The strained relations between the countries and COVID-19 have also delayed an ambitious research expedition. Fine, Meibom and their team plan on sailing from the north to the south of the Red Sea to investigate further reasons behind the coral’s resilience and a glimpse into warmer waters. “When you move south in the Red Sea, you’re essentially sailing into the future in terms of coral resilience to climate change,” Meibom said, “Everything gets warmer and warmer.”

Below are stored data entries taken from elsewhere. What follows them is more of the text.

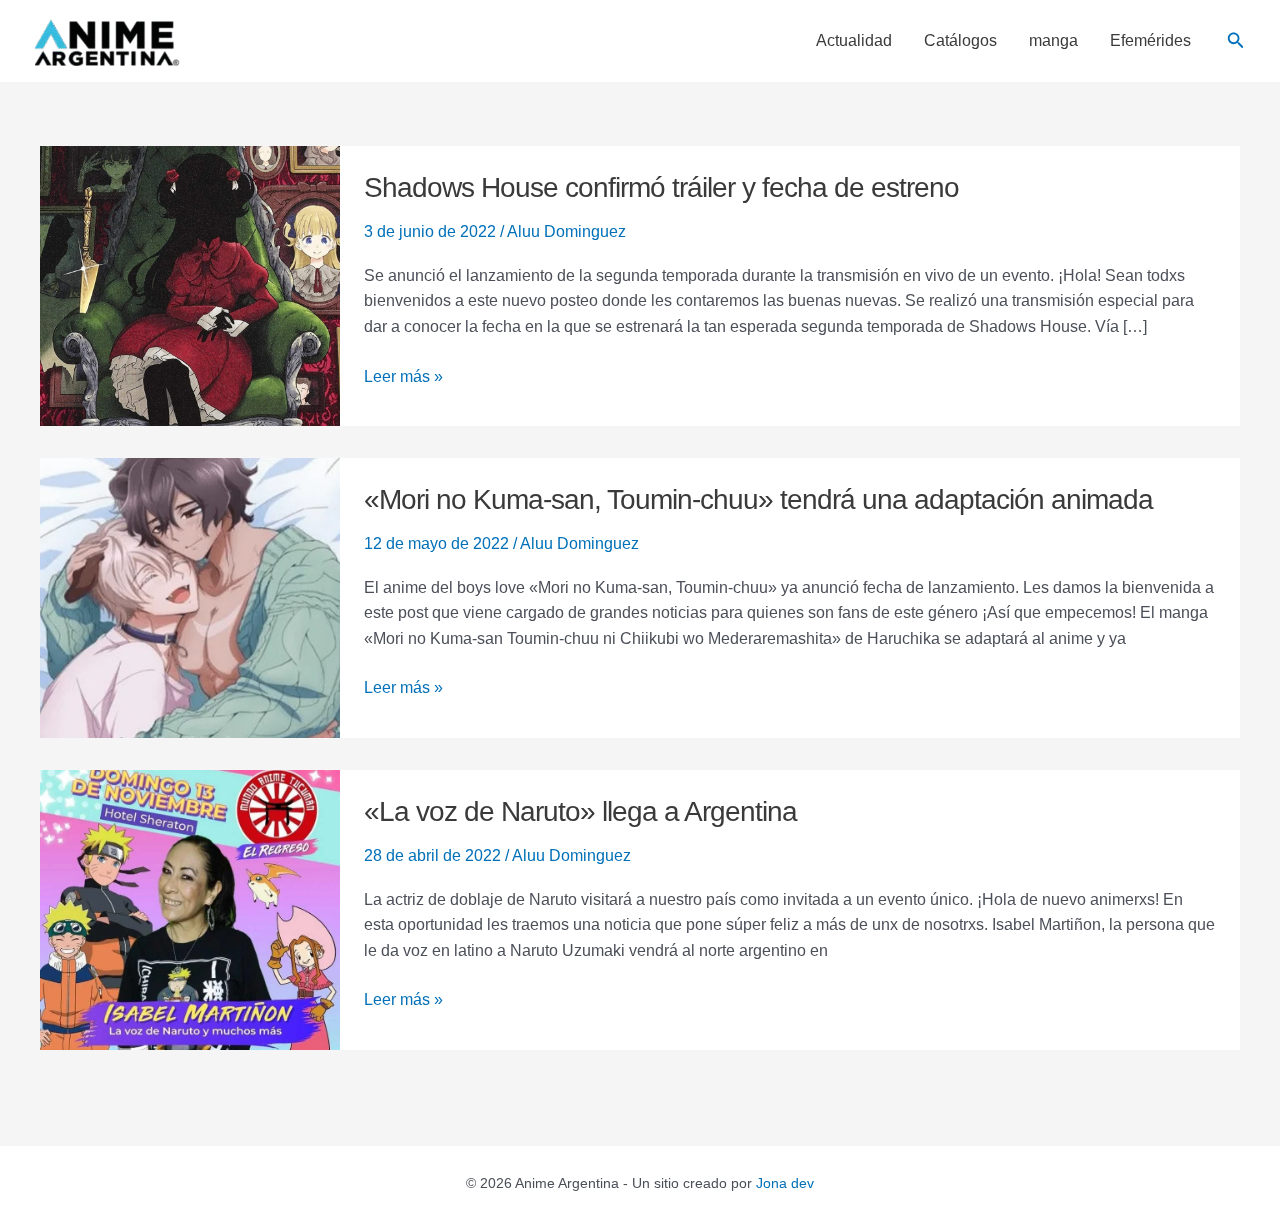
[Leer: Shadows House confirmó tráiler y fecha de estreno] (190, 284)
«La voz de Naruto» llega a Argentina (580, 811)
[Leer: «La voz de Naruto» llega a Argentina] (190, 908)
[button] (1236, 41)
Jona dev (785, 1183)
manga (1053, 41)
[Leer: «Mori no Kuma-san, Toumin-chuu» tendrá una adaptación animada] (190, 596)
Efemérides (1150, 41)
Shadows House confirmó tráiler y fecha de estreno (661, 187)
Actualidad (854, 41)
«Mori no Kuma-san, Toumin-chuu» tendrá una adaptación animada (758, 499)
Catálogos (960, 41)
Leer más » (403, 374)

The expedition would require research permits from countries that border the Red Sea, including Djibouti, Egypt, Eritrea, Israel, Jordan, Saudi Arabia, Sudan and Yemen. The countries share a common interest in corals, and if the reef is harmed, so are the ecosystems and economies that depend on it. Fine and Meibom are optimistic that people across the region can put politics aside and band together to protect the Red Sea reefs. “Reefs recognize no political borders,” said Fine. “What happens in one reef will affect the rest of the reef on the other side of the border.”
“This is probably our last chance [globally] at saving a major reef ecosystem that could be well-functioning 50, 60, 100 years from now,” Meibom said. “It’s a treasure. And it has enormous impacts on the region. So everybody has a common interest in preserving it — not only in the Red Sea, but for humanity.”